In PostgreSQL, index-only scans also require the visibility map to indicate that heap pages don't need to be checked for row visibility (MVCC). Run VACUUM regularly to keep the visibility map current on heavily updated tables.

Write overhead: the cost side

Every index you add slows down writes:

• INSERT: add a new entry to each index B-tree
• UPDATE: if an indexed column changes, delete the old entry and insert a new one
• DELETE: mark the index entry as dead (it's cleaned up by vacuum/autovacuum)

On a table with 5 indexes, an INSERT writes to 6 places (the table + 5 indexes). On high-write tables, index overhead is a real cost.

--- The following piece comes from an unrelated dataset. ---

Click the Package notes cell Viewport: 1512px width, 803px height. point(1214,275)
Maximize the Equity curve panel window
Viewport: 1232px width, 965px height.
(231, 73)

PostgreSQL's EXPLAIN (ANALYZE, BUFFERS) shows buffer writes, which lets you see the write amplification.

Index types beyond B-tree

Hash index: O(1) equality lookup, no range support. Useful for pure equality on high-cardinality columns. In PostgreSQL, hash indexes are now WAL-logged (since PG 10) and safe for production.

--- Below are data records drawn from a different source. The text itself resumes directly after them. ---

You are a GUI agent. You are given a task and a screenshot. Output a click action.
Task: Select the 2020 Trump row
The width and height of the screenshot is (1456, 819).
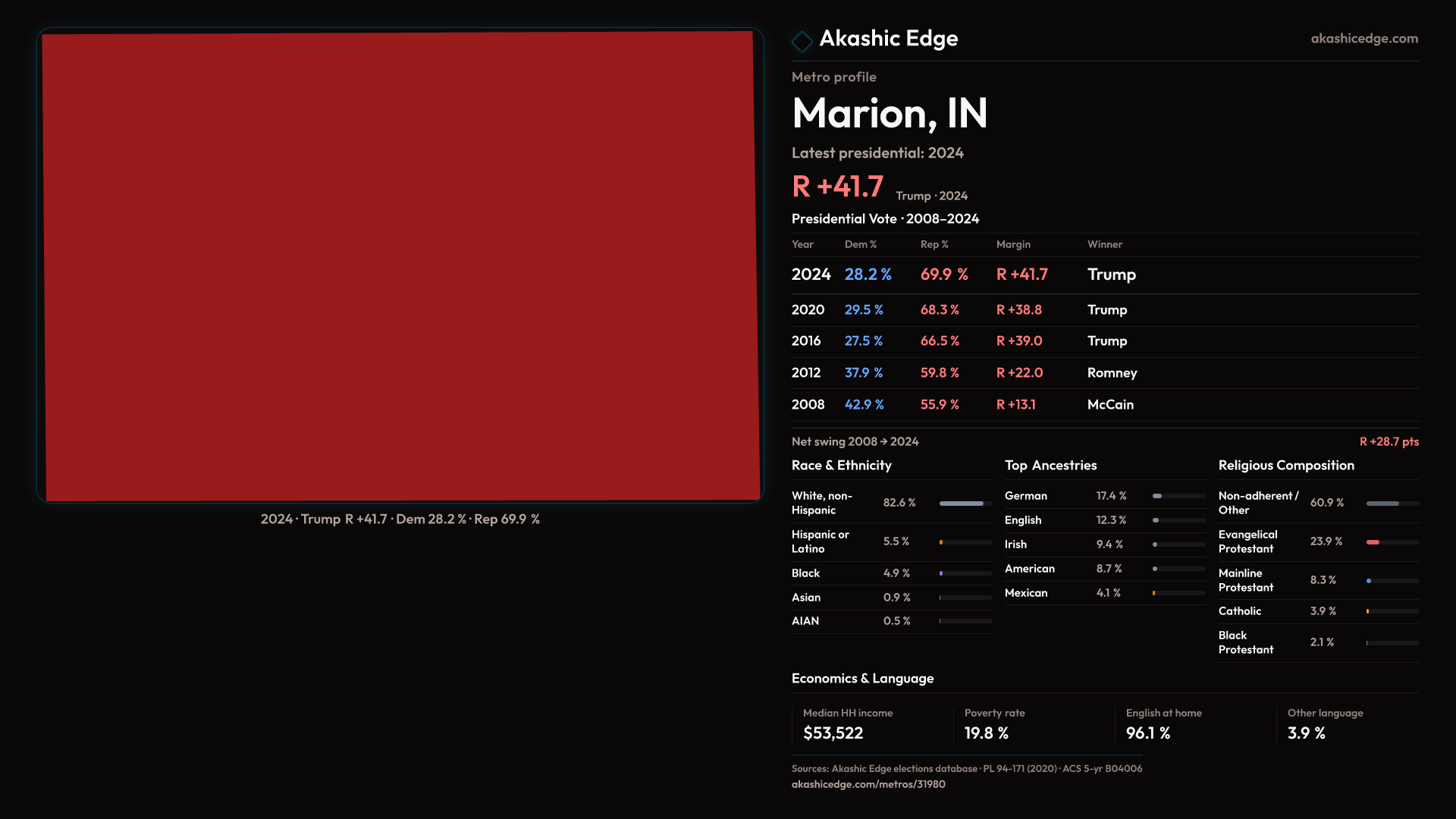pos(1104,310)
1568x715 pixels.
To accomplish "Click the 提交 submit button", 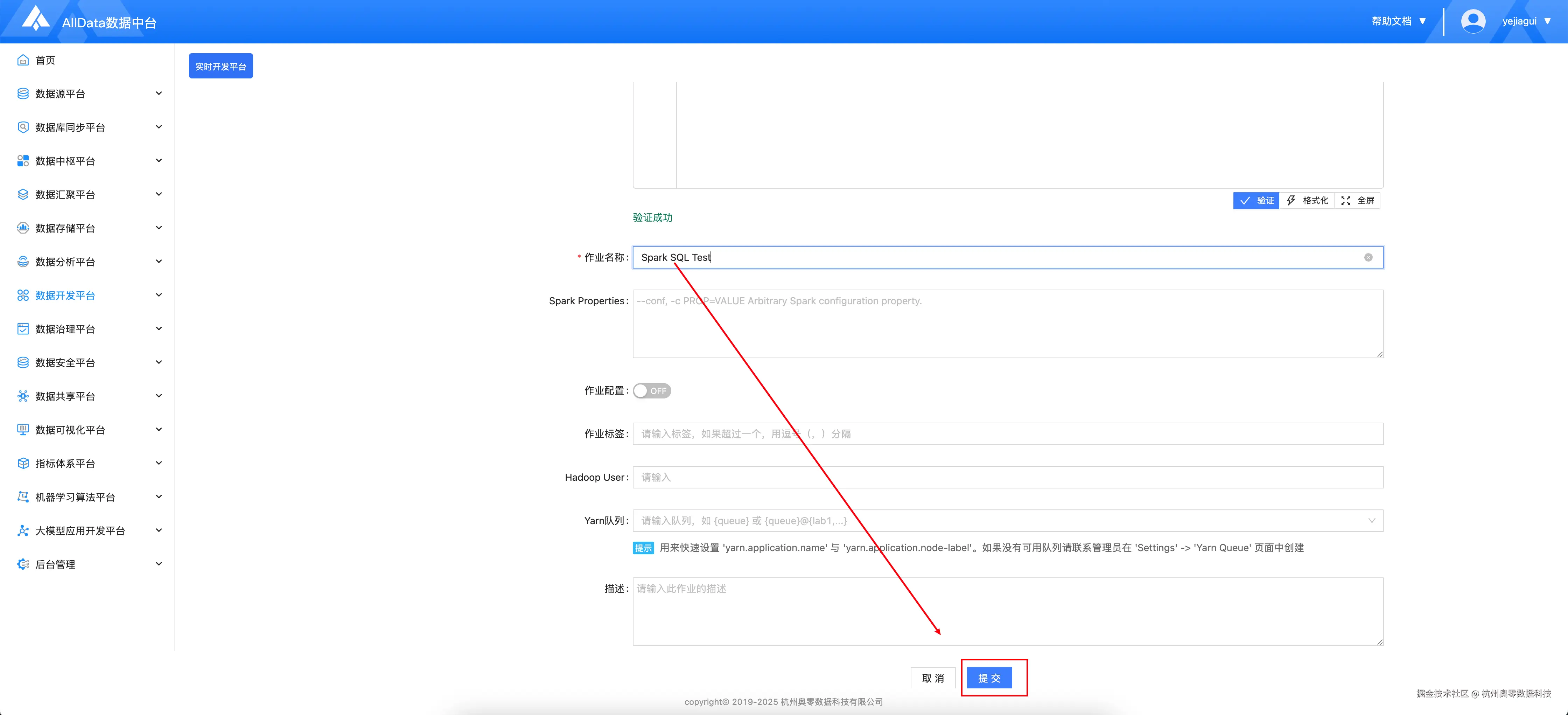I will 989,678.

GIN (Generalized Inverted Index): for indexing multi-valued types — arrays, JSONB, tsvector. Used for full-text search and JSONB @> / ? operators.

GiST (Generalized Search Tree): for geometric types, range types, and full-text search. Also used by pg_trgm for LIKE/ILIKE pattern matching.

BRIN (Block Range INdex): stores min/max values per block range. Tiny size, useful only for columns that correlate strongly with physical storage order (e.g., auto-increment IDs, monotonically increasing timestamps). Excellent for time-series append tables.

-- BRIN on a time-series table where rows are inserted in timestamp order
CREATE INDEX idx_events_created_brin ON events USING BRIN (created_at);
-- This index is ~100x smaller than a B-tree index on the same column
-- Only useful for range queries on naturally ordered data

The index mental model applied

When a query is slow, your first question should be: is the predicate in my WHERE clause covered by an index? Check with EXPLAIN. If it's doing a Seq Scan, check whether a usable index exists and whether the optimizer's selectivity estimate is accurate. If the index exists but isn't used, investigate whether a function or cast is defeating it, or whether the optimizer correctly determined the seq scan is cheaper.